■ **Excerpt provided**

_ _ _

The Afghan conundrum

NEW DELHI (TCA) — This week US Secretary of State Rex Tillerson paid a visit to South Asia. He visited both Islamabad and New Delhi, and made a sudden, secret visit to Afghanistan, too. So tight was the security that there is confusion over where exactly he had his meeting with Afghan President Ashraf Ghani – in Kabul or at the Bagram Air base, which he visited.

This was the first visit by Tillerson to the region since President Donald Trump unveiled his administration’s policy on South Asia and Afghanistan in August. A key component of this new Afghan policy is that he has changed the rules of military engagement. “A core pillar of our new strategy is a shift from a time-based approach to one based on conditions,” the President had announced. He has allowed the “integration of all diplomatic, economic, and military means” to target the enemy, without “micro-management from Washington”.

Trump has also called out Pakistan for its support in providing “safe-havens for terrorist organizations, the Taliban and other groups that pose a threat to the region and beyond.” This effectively means that US and NATO troops will be at liberty to pursue any action to target the Taliban, ISIS and any other terror group in Afghanistan.

_ _ _

■ **Exercise materials**

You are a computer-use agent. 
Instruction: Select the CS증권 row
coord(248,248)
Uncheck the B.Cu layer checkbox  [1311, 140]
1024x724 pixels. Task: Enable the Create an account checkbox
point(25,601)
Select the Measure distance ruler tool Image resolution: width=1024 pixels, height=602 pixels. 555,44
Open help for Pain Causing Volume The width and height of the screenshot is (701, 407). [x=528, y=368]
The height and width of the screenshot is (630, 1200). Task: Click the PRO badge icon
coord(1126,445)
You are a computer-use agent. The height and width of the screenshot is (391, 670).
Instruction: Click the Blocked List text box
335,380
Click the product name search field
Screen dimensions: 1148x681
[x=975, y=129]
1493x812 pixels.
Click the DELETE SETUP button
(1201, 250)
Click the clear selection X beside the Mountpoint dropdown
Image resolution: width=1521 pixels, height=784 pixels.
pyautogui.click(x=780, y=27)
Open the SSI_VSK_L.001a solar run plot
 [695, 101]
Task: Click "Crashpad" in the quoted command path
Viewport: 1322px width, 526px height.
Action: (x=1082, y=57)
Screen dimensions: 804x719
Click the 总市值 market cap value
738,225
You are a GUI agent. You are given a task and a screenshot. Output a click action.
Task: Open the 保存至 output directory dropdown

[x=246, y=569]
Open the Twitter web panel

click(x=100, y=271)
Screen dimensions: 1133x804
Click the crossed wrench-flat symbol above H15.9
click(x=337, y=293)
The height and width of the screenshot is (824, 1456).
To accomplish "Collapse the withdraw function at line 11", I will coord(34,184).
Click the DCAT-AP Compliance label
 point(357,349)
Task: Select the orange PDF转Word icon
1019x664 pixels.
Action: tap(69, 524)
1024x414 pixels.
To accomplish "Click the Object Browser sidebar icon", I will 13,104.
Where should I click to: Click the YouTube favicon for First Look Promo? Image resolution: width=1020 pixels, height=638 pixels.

_ _ _

■ **Directions**
(a) Do the following statements agree with the article about Tillerson's South Asia visit? (i) Tillerson went to both Islamabad and New Delhi. (ii) Trump unveiled his South Asia and Afghanistan policy in June. (iii) The new strategy is based on a timetable rather than conditions. Answer yes or no for each, quoting the words from the article that decide it.
(b) Quote the rows from the first one up to and including the line containing "Select the Measure".

■ **The solutions**
(a)
(i) Yes: "He visited both Islamabad and New Delhi"
(ii) No: "unveiled his administration’s policy on South Asia and Afghanistan in August"
(iii) No: "a shift from a time-based approach to one based on conditions"

(b)
You are a computer-use agent. 
Instruction: Select the CS증권 row
coord(248,248)
Uncheck the B.Cu layer checkbox  [1311, 140]
1024x724 pixels. Task: Enable the Create an account checkbox
point(25,601)
Select the Measure distance ruler tool Image resolution: width=1024 pixels, height=602 pixels. 555,44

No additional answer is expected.